At Antioch, nearly a century of sand mining had shredded an equally complicated ecology. By the time Fish and Wildlife stepped in, gusts of wind still lifted up what sand remained, but with no sloping dunes there to catch it, it couldn’t pile up. It merely scattered into the river or across the street, dispersing out of the system forever. Leaving the dunes alone at that point would only have allowed them to keep unraveling. The original order—the moving mosaic of sand, plants, and butterflies—had to be either set back in motion or forever simulated. We had to do the opposite of leave the ecosystem alone. We had to disturb it.

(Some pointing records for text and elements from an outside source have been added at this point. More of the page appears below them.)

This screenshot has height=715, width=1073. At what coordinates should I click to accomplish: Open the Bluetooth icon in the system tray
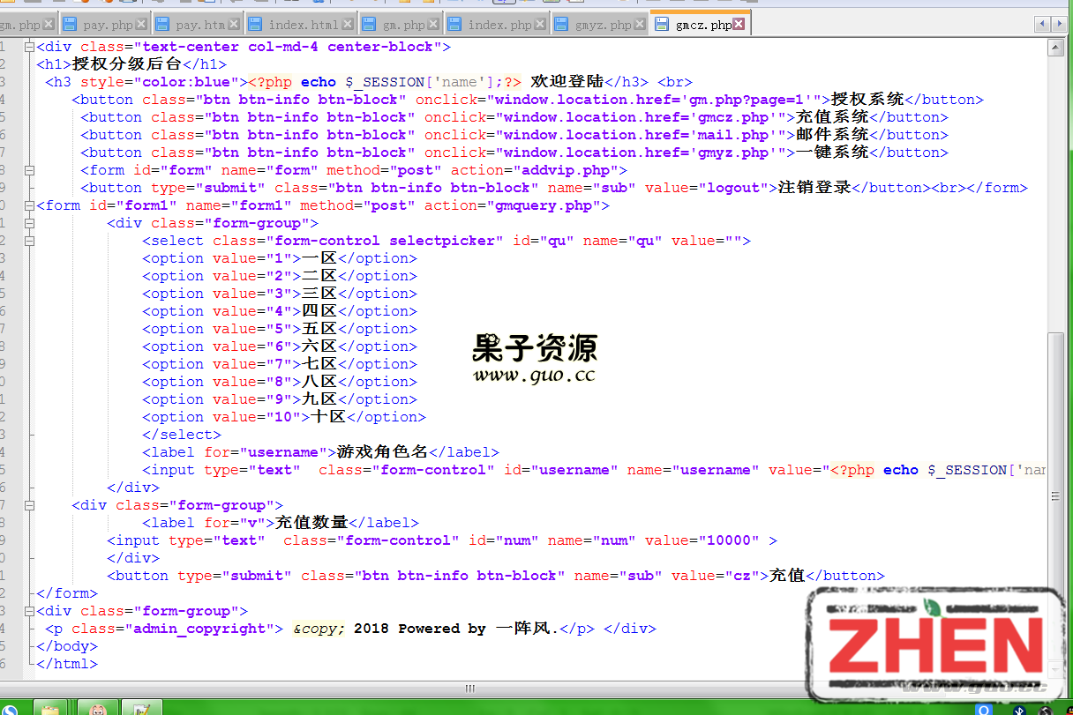[x=1019, y=709]
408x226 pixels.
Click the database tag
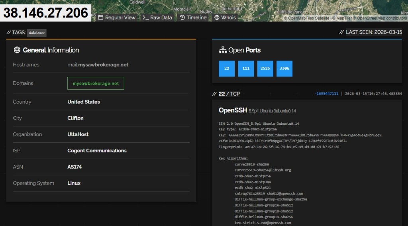(x=37, y=33)
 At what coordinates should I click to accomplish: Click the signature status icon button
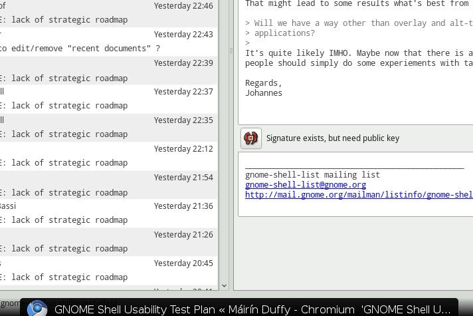click(250, 138)
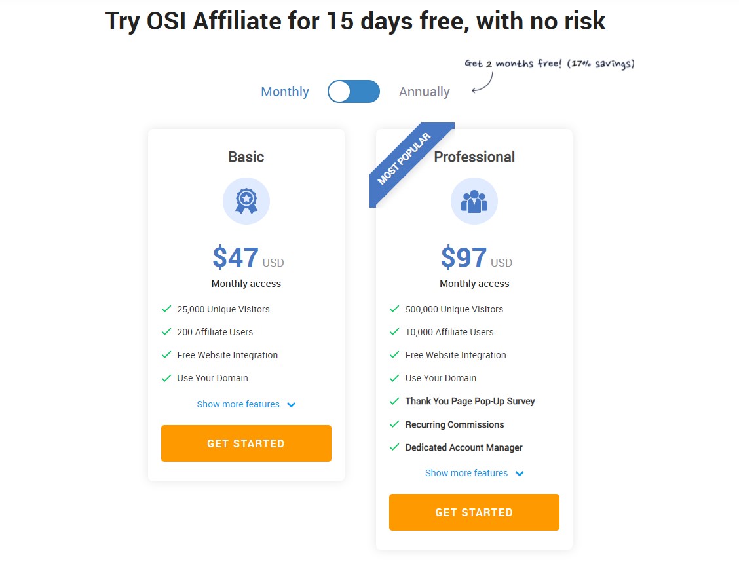Click the chevron arrow in Basic plan card

[292, 405]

As one lepidopterist who has worked on the Lange’s metalmark recovery told me, “We can’t just throw up a fence and think everything’s going to go back to how it used to be.” Still, that’s almost exactly what happened after the government bought Antioch Dunes.
The dunes were the first national wildlife refuge set aside for only insects and plants. The Fish and Wildlife Service had less experience with bugs and shrubs, and, operating outside its comfort zone, the agency worried that interfering to improve the landscape for butterflies could, in some way, wind up damaging it for the two endangered plants. There were a few attempts to plant new expanses of buckwheat, but Fish and Wildlife was largely paralyzed.
Meanwhile, all the controversy prior to the government’s purchase of the property had raised the profile of Antioch Dunes. Before, locals hadn’t thought much about the land out by the gypsum plant. Now guys on dirt bikes vaulted off the remaining hills. More fishermen, vagrants, and campers turned up. A few campfires got out of control. In 1984, a butterfly poacher was apprehended there after netting at least one Lange’s.
For anyone rooting for the Lange’s metalmark, the first official years of the Antioch Dunes National Wildlife Refuge were frustrating—maybe a little disillusioning. Then, in October 1985, there was a catastrophe.
—
T
HE WHALE WAS
forty feet long and estimated to weigh forty tons. It was a humpback and diverged from its migration route along the Pacific coast, from Alaska to Mexico and appeared to have entered San Francisco Bay sometime on October 11.
The whale kept swimming. It headed northeast, inland, with great purposefulness, as if it knew where it was going and was running late. It swam into the Carquinez Strait, then the mouth of the San Joaquin River. It kept going. A week later, it had traveled under a series of bridges and more than sixty miles upriver, into the Sacramento River, and halfway to the state capital. Then it let up and lingered outside the small town of Rio Vista.
Biologists were convinced that if the whale stayed in the river much longer it would die. There was nothing for a whale to eat in a river, and as the water got less salty upstream, the animal would become less buoyant and expend more energy to stay afloat. Its skin already looked pallid and its breathing seemed irregular. But, truthfully, not enough was known about humpback whales in 1985 for anyone to say for sure, or to explain what the hell the animal was doing. “Perhaps he’s insane,” one bearded scientist told
Nightline
. By this time, the whale was a national story. A scattershot armada of government officials, biologists, and several hundred local volunteer boat owners coasted alongside it every day, trying to turn it around. Everyone called the whale Humphrey the Humpback.